• [Task item]: Using the data below, return word for word every line from the one holding "Select the blue Ab label tool" down to the one holding "Go to previous month in popup calendar". Leave pictures out.

• [The records]:
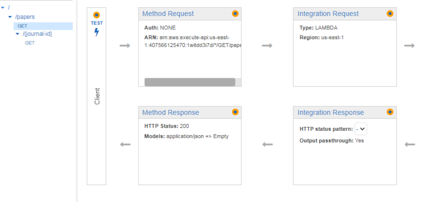Open the HTTP status pattern dropdown
This screenshot has width=424, height=202.
pos(361,129)
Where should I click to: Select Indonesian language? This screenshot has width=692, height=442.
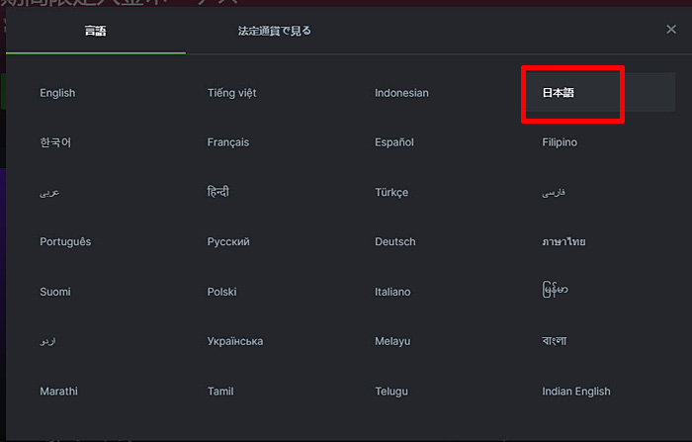coord(401,93)
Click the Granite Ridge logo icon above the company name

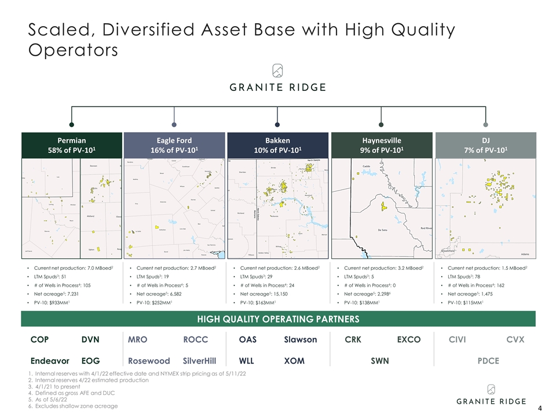[x=277, y=71]
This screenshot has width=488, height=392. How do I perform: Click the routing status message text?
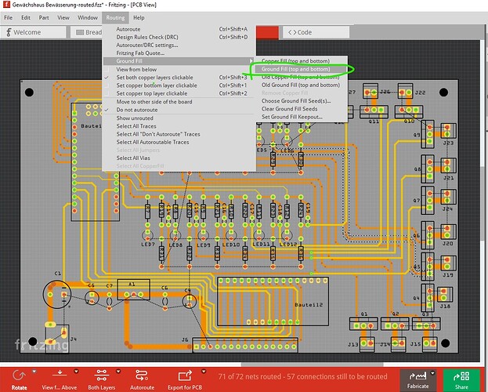pos(302,377)
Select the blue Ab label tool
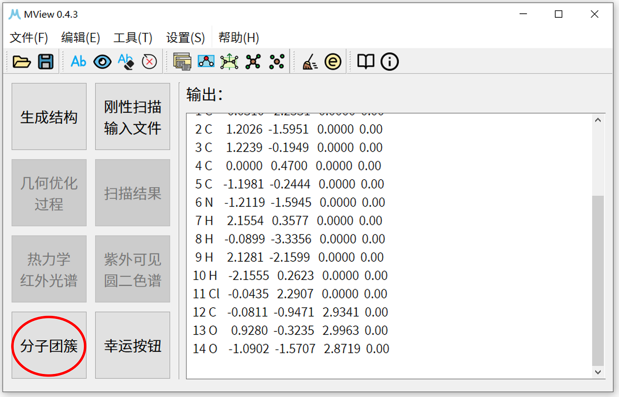Viewport: 619px width, 397px height. pyautogui.click(x=78, y=62)
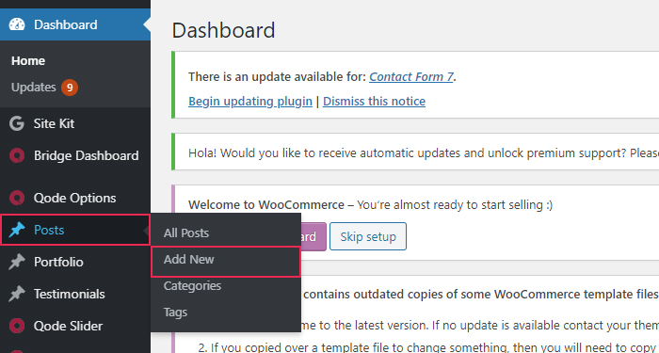Click the Dismiss this notice link

(x=374, y=102)
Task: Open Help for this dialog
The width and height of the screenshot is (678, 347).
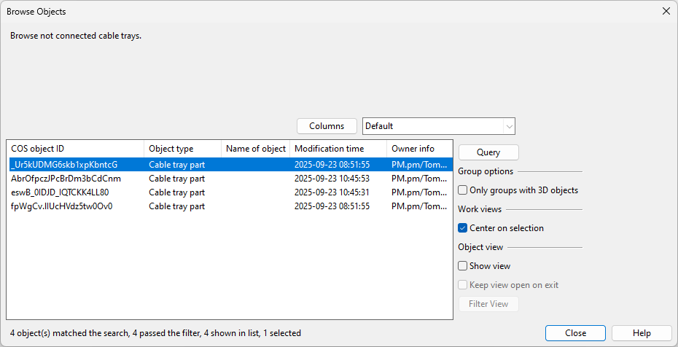Action: tap(642, 333)
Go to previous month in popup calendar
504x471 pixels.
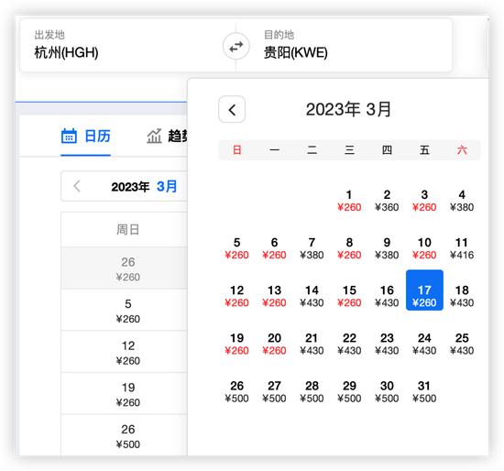(x=232, y=109)
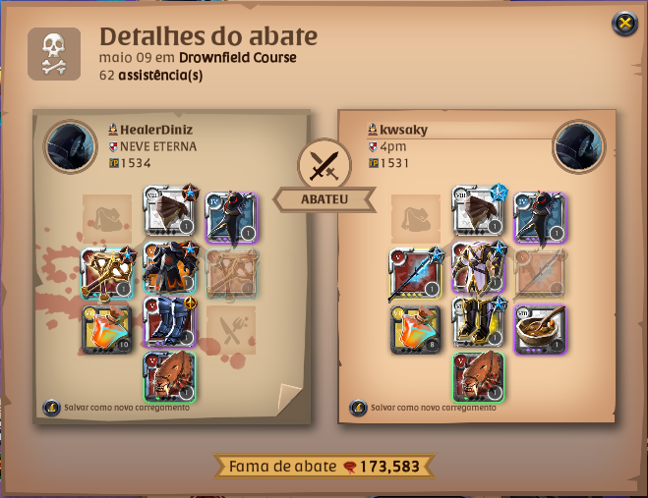Click kwsaky's stew food bowl item
This screenshot has height=498, width=648.
[x=540, y=330]
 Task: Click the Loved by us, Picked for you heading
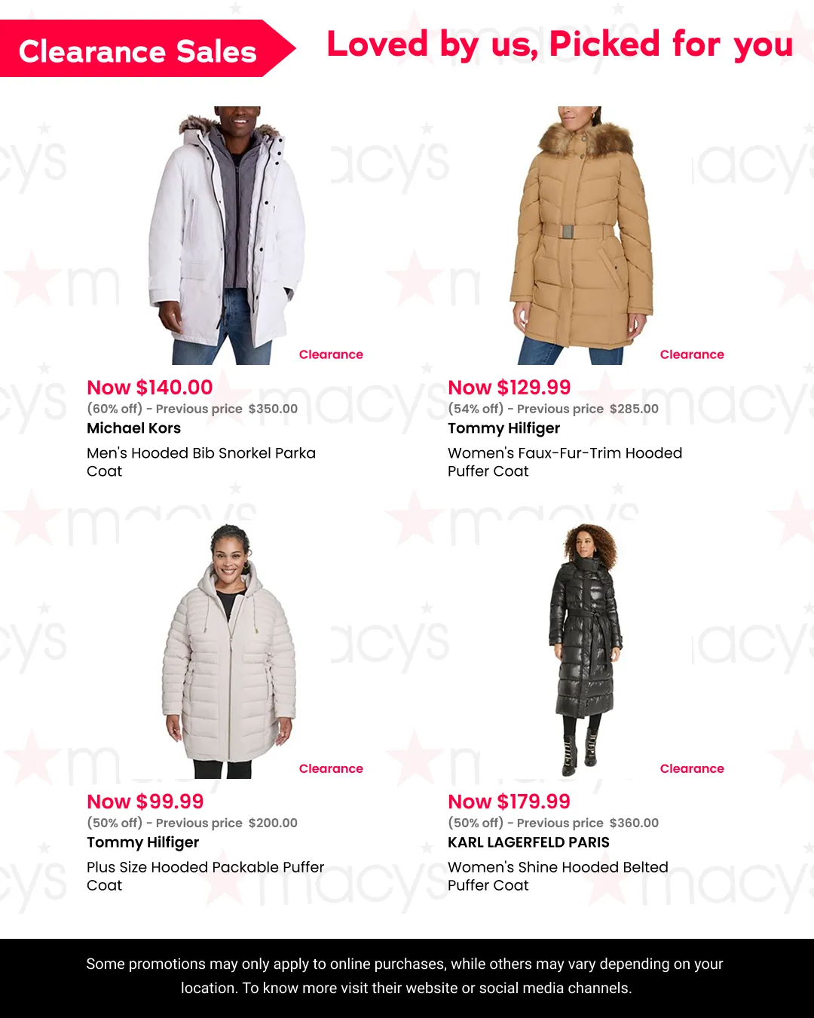(x=560, y=44)
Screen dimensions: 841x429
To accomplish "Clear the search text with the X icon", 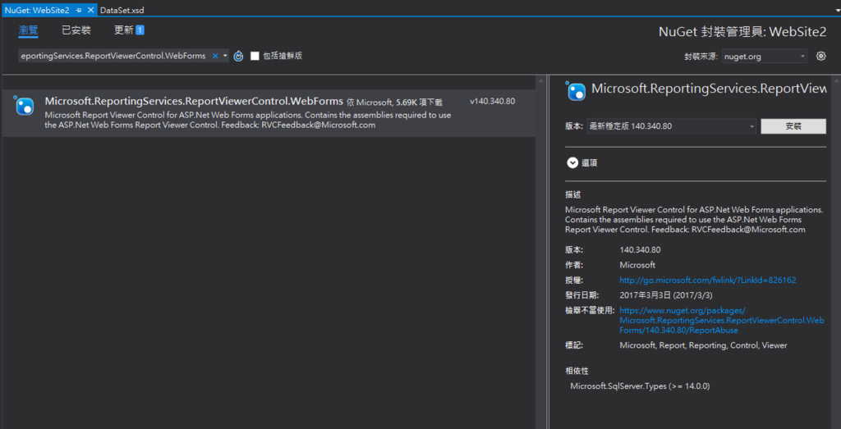I will click(215, 56).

• [Written response]:
Select the blue Ab label tool
Viewport: 619px width, 397px height. pyautogui.click(x=78, y=62)
Click the Dismiss this notice link

(x=374, y=102)
Task: Open Help for this dialog
The width and height of the screenshot is (678, 347).
Action: tap(642, 333)
Go to previous month in popup calendar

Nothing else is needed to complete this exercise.